Records from a data collection
+++

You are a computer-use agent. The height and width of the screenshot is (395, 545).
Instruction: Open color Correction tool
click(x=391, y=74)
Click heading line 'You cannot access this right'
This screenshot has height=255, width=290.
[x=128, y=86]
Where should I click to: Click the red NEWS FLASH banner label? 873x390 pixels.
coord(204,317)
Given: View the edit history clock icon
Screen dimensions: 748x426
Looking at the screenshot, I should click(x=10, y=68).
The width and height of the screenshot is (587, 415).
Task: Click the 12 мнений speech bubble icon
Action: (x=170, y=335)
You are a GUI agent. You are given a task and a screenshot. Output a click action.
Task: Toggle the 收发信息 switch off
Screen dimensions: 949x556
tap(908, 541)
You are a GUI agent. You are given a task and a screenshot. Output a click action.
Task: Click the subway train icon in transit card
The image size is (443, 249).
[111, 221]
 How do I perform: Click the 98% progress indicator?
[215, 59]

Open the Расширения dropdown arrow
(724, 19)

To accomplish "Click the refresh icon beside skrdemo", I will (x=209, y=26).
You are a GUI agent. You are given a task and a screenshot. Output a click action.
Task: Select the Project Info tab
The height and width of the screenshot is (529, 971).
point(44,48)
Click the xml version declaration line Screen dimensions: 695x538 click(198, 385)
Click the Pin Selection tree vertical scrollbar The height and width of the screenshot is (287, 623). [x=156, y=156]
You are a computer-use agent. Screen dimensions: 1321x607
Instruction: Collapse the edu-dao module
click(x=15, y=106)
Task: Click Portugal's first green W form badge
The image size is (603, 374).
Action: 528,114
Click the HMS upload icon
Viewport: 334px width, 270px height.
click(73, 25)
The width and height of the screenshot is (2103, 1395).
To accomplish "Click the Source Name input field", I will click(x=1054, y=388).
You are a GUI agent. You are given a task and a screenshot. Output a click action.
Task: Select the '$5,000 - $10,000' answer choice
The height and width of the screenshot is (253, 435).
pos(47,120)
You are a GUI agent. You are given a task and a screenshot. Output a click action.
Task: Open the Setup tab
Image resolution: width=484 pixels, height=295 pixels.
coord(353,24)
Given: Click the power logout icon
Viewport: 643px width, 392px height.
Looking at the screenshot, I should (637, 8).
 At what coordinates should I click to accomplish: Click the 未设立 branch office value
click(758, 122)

+++

- [WHAT YOU SHOULD DO]
Reproduce the lines of the entries above from the one with "Task: Toggle the 收发信息 switch off" to the one with "You are a computer-use agent. Screen", both included, exactly and without any other line.

- [EXERCISE OUTPUT]
Task: Toggle the 收发信息 switch off
Screen dimensions: 949x556
tap(908, 541)
You are a GUI agent. You are given a task and a screenshot. Output a click action.
Task: Click the subway train icon in transit card
The image size is (443, 249).
[111, 221]
 How do I perform: Click the 98% progress indicator?
[215, 59]

Open the Расширения dropdown arrow
(724, 19)

To accomplish "Click the refresh icon beside skrdemo", I will (x=209, y=26).
You are a GUI agent. You are given a task and a screenshot. Output a click action.
Task: Select the Project Info tab
The height and width of the screenshot is (529, 971).
point(44,48)
Click the xml version declaration line Screen dimensions: 695x538 click(198, 385)
Click the Pin Selection tree vertical scrollbar The height and width of the screenshot is (287, 623). [x=156, y=156]
You are a computer-use agent. Screen dimensions: 1321x607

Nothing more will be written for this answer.